Not having insurance means victims and families are accountable for the cost, and anything that can’t be paid gets absorbed by the hospital as uncompensated care. Before the Affordable Care Act, federal and state governments reimbursed hospitals for these unpaid costs. But since the law, they’ve reduced the amount they pay because more people are covered by expanded Medicaid.
Community activist Christopher 2X said he’s not surprised by the numbers. He works with families in West Louisville who are concerned about their children and violence. He also works with trauma physicians and nurses at the University of Louisville to get word out that gun violence is a public health crisis.
“For individuals within the affluent communities that aren’t connected to the epicenter of the problem, these cost numbers resonate with them,” he said. “That’s something they pay attention to, because then they figure out the why. And then the doctors come in.”
Kentucky also saw a slight increase in the number of people in the hospital because of firearm injuries between 2010 and 2014: from 6.8 people per 100,000, to 8.5 people per 100,000.
The costs of gunshots go beyond these hospital stays.
“If you look at someone who’s been shot, treatment in the hospital is just the start,” said Mike McLively, staff attorney with the Law Center for Prevent Gun Violence. “You’re taking expensive medications to control pain, doing psychical therapy. It’s important we look at the hospital costs, and they’re high. But we also have to consider that there is a whole other world of costs.”
In Louisville in 2016, there were 504 gunshot victims, 102 of whom died. That number doubled from 2011. In Kentucky overall, 627 people died from gunshot wounds in 2014, ranking the state 15th in gun deaths, according to the Center.
State law does not require a background check prior to the sale or transfer of a firearm. It also does not require a gun license, except to carry it concealed under clothing.
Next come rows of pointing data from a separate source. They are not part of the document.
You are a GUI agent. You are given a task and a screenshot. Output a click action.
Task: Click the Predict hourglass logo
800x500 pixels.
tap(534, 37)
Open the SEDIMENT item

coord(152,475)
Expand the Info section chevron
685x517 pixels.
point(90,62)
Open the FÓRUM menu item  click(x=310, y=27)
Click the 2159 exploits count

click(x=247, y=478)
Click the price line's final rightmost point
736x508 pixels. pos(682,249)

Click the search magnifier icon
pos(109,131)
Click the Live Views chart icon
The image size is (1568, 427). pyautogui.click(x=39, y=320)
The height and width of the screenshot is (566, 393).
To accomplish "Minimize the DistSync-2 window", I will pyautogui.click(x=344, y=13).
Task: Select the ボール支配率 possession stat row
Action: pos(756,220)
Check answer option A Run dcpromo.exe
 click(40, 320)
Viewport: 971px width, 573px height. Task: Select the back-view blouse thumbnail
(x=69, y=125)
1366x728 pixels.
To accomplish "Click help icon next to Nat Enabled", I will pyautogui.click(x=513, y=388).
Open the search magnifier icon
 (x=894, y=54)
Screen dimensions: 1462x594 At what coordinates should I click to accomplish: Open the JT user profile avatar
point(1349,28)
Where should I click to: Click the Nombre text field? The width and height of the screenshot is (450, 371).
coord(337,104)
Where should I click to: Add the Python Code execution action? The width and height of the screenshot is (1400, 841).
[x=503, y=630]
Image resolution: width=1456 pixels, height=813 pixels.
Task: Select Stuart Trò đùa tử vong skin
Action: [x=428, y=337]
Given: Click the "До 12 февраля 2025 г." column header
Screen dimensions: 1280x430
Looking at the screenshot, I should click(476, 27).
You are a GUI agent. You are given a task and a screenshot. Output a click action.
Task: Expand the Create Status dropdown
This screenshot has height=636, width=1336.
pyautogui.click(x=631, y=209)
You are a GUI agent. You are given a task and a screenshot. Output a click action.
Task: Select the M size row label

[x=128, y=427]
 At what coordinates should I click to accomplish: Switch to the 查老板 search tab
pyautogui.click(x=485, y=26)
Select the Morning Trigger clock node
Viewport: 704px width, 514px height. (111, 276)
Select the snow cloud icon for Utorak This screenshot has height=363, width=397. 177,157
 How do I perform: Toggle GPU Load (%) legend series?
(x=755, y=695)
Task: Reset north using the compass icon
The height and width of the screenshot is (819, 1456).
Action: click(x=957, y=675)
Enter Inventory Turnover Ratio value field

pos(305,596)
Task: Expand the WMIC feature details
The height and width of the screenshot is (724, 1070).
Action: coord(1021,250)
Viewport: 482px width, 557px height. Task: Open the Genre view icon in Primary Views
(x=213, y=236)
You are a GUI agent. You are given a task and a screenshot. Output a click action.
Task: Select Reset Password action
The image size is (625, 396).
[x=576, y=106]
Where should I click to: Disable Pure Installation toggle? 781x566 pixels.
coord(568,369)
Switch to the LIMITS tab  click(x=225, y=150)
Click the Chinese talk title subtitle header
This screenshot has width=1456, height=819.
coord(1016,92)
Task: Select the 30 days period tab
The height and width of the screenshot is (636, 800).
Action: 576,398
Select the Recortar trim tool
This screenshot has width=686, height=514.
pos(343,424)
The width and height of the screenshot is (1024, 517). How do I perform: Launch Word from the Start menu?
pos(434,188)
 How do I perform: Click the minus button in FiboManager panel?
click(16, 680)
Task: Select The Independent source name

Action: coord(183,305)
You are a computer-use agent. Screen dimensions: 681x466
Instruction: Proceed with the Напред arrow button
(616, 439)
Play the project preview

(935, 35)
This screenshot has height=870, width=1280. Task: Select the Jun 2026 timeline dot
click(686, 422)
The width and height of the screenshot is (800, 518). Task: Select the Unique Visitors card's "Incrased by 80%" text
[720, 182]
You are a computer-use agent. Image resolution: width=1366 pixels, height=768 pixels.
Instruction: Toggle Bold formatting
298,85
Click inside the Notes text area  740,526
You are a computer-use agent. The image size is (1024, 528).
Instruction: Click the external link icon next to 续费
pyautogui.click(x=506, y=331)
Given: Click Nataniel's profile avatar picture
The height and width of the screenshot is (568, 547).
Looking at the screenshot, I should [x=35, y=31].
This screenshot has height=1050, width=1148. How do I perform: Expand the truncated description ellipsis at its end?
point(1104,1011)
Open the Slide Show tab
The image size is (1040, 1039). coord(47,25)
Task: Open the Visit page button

2x said he’s talking about gun violence as a public health issue in part because it’s hard to get people to care about the issue in general.
“We have to frame this as a public health crisis,” 2x said. “When you see children 2- or 3-years old starting to talk about, ‘I’ll murk you,’ or you see 10-year-olds that are attracted to this magnetic pull of street life and everything it offers in the most negative way, you know something is wrong, and you can’t just hope this thing away.”